___ EXERCISE DATA
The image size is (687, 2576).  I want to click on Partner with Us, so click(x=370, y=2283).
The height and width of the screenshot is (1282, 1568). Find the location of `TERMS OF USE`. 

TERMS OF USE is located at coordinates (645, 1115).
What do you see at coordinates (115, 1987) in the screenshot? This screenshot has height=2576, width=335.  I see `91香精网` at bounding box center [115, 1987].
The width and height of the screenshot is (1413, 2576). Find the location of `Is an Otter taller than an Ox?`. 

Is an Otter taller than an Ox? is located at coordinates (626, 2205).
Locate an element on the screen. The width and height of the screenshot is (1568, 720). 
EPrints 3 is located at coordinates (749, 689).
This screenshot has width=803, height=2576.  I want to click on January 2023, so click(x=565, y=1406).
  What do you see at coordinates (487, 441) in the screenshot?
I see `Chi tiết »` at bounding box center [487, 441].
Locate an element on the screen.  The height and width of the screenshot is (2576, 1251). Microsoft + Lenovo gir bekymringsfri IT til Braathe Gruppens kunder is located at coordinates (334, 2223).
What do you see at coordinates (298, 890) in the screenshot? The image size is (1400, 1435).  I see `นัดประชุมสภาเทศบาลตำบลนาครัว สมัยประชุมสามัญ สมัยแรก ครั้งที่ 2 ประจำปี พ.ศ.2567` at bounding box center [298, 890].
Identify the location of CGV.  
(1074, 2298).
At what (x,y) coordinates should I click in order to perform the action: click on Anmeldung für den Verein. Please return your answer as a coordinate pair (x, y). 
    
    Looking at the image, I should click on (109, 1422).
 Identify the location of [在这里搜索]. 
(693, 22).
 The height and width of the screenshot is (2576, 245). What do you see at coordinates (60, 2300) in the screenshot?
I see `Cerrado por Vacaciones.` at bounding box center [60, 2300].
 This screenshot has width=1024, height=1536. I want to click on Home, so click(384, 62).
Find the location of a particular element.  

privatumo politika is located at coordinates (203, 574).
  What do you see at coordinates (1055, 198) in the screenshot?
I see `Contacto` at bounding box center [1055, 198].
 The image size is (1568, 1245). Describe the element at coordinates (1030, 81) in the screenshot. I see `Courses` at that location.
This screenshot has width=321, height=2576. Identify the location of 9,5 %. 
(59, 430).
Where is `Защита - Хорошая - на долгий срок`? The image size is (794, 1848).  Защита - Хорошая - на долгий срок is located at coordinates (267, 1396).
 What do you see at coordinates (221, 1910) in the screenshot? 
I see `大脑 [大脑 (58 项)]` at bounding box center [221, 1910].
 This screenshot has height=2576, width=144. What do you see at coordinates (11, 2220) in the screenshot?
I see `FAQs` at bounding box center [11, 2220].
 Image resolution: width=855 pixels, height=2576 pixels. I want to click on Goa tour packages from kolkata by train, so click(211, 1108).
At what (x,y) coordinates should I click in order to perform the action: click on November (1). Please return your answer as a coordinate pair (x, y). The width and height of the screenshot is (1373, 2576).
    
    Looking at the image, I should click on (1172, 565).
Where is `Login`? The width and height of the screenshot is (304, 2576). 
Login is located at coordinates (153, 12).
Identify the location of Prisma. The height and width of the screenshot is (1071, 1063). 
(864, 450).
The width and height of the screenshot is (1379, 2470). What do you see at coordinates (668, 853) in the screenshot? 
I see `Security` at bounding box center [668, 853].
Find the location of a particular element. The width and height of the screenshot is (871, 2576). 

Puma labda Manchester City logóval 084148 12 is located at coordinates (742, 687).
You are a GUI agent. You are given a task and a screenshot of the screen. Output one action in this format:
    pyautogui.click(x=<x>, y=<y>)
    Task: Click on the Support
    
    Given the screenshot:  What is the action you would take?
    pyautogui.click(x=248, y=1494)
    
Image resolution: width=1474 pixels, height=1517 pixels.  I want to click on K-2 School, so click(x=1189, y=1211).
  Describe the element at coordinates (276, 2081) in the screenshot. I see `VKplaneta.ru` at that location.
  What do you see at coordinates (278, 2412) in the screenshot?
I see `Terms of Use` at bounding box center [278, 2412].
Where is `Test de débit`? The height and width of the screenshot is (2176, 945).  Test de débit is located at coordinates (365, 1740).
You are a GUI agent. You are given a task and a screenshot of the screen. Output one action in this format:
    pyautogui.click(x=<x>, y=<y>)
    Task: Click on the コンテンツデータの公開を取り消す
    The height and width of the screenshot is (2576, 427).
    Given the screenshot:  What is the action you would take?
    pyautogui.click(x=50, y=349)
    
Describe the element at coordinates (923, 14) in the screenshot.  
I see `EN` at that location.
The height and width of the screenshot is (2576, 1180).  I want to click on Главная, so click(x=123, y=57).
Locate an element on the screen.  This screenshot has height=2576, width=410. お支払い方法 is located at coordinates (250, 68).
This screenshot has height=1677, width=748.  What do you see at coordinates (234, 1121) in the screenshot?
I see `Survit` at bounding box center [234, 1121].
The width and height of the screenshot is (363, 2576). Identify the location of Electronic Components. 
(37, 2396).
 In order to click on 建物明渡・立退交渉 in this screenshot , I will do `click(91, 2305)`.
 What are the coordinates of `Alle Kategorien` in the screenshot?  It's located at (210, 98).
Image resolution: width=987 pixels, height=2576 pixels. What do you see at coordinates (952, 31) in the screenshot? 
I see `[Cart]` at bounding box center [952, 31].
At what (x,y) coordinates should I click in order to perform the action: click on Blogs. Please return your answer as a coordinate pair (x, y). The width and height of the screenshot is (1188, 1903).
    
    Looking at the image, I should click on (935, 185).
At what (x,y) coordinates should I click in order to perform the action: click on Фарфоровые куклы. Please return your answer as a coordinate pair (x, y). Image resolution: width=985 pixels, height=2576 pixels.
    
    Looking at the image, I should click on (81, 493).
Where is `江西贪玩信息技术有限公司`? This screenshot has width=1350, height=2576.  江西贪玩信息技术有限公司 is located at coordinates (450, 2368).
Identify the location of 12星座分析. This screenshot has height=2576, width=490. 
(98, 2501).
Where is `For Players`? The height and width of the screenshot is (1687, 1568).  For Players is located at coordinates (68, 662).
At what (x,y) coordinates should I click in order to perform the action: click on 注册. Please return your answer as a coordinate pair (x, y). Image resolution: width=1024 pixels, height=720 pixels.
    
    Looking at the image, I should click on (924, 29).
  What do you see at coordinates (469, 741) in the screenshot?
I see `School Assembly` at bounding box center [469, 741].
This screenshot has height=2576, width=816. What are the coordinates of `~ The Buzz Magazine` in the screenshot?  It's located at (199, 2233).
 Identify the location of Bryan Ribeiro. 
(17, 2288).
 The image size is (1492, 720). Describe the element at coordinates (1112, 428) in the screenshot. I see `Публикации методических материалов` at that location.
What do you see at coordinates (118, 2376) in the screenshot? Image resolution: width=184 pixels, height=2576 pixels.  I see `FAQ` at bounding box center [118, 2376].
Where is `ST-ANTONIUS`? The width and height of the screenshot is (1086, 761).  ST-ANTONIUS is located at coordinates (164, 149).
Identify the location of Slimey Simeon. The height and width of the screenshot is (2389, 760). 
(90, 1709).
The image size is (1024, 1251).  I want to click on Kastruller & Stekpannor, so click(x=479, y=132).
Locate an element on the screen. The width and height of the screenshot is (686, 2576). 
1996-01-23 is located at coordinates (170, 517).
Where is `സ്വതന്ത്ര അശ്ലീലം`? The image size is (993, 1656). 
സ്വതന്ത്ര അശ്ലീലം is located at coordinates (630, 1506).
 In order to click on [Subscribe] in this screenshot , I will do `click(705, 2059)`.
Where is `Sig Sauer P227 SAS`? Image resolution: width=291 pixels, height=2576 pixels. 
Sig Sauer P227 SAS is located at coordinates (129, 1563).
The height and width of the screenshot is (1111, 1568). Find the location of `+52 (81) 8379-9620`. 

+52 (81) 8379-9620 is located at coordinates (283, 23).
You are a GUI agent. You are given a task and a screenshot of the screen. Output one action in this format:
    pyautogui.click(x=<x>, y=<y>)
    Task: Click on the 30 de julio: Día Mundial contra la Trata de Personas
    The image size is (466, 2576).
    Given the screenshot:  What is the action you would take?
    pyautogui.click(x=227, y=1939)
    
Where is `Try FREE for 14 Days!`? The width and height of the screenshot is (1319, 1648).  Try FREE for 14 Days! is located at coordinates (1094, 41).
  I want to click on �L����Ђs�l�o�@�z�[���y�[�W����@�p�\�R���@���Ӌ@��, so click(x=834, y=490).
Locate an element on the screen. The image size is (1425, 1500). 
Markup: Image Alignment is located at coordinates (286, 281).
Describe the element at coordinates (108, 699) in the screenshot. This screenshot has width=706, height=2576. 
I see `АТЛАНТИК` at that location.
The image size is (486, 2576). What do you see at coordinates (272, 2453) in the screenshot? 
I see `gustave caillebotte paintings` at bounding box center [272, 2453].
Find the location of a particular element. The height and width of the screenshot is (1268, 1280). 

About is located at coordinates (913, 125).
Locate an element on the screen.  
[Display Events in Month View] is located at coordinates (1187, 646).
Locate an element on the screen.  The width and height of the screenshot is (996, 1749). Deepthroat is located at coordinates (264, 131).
______
Copy out, word for word, the lines of the listing from its first line through the line containing "TERMS OF USE is", including both ends.

The image size is (687, 2576).  I want to click on Partner with Us, so click(x=370, y=2283).
The height and width of the screenshot is (1282, 1568). Find the location of `TERMS OF USE`. 

TERMS OF USE is located at coordinates (645, 1115).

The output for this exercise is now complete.